There is nothing inherently wrong with this. Quite the opposite. Nostalgia often provides continuity in a world moving at bewildering speed. Long-term memory can become a kind of inner refuge, perhaps even biology’s consolation prize for ageing. As we move through life, the past gradually acquires sovereignty over the present. The older we get, the more we discover that Hartley was probably right: the past really is another country. More disconcertingly, we begin to realise it has become home.

Yet nostalgia also has its darker uses. It can become what South Park hilariously called “memberberries”: seductive little fragments of selective memory that rot the brain with sentimental half-truths. “Remember when things were better?” they whisper. Remember when streets were cleaner, people knew their place, children behaved, and chips came wrapped in newspaper? The problem is that these memories often airbrush out the less attractive features of the era: poverty, prejudice, corporal punishment, rigid social hierarchies, casual cruelty and exclusion. There is a tendency to remember cohesion while forgetting whom that cohesion excluded.

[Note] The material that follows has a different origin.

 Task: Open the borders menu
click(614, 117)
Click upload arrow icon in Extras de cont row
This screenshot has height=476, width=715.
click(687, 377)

And nowhere is this more visible than in those sprawling Facebook nostalgia communities now largely colonised by us boomers. They are fascinating anthropological sites – digital village greens where people gather not to discuss wars, elections or grand historical events but milkmen, street sweepers, bin men, old sweets, cassettes and television programmes long vanished into history.

At first glance it all appears harmless enough: a warm bath of collective memory. Yet beneath pictures of “proper bin men” and school playgrounds often lurk deeper currents of anxiety and resentment. The mundane becomes symbolic. The old milkman becomes shorthand for social trust; the local high street for community; black-and-white photographs of tidy streets for a world supposedly more ordered and comprehensible.

What many are mourning, however, may not be the world itself so much as their own place within it. We do not merely miss old streets or old songs; we miss younger versions of ourselves inhabiting them. We miss possibility. We miss novelty. We miss being twenty and imagining that life was still unfolding rather than slowly arranging itself into memory.

The political danger arrives when nostalgia stops being reflective and becomes restorative — when longing for the past becomes a demand to reconstruct it. The right has often understood this instinct well. It does not necessarily need to persuade people of a compelling future if it can offer an idealised yesterday. “Take back control”, “make things great again”, “return to traditional values”: all are variations on the same emotional melody.

But return tickets are unavailable. The past cannot be restored because it never truly existed in the form imagined. There were never really “good old days”; there were simply days – complicated, contradictory and viewed through younger eyes.

None of this means memory should be discarded. Far from it. There is immense pleasure in basking in les temps perdus. I happily indulge in musical rabbit holes and Facebook reminiscences myself. Songs especially are magical portals because music does not merely remind us of the past –  it briefly resurrects it. A song can collapse fifty years in three minutes.

But I would still choose today.

For all its noise and absurdity, for all the algorithms, grievances and existential clutter of modern life, today contains wonders unimaginable to my younger self. Medicine keeps people alive who once would not have survived. Knowledge sits literally in our hands. Distances have collapsed. Possibilities have expanded.

The trick perhaps is to hold memory gently: to enjoy nostalgia without becoming captive to it. To remember that we are, as Maria Popova put it, all our previous selves stacked inside us like Russian matryoshka dolls –  not discarded versions, but incorporated ones.

The little boy still exists somewhere in the old streets and schoolyards and songs. He is still playing in the enchanted forest with Pooh and Christopher Robin.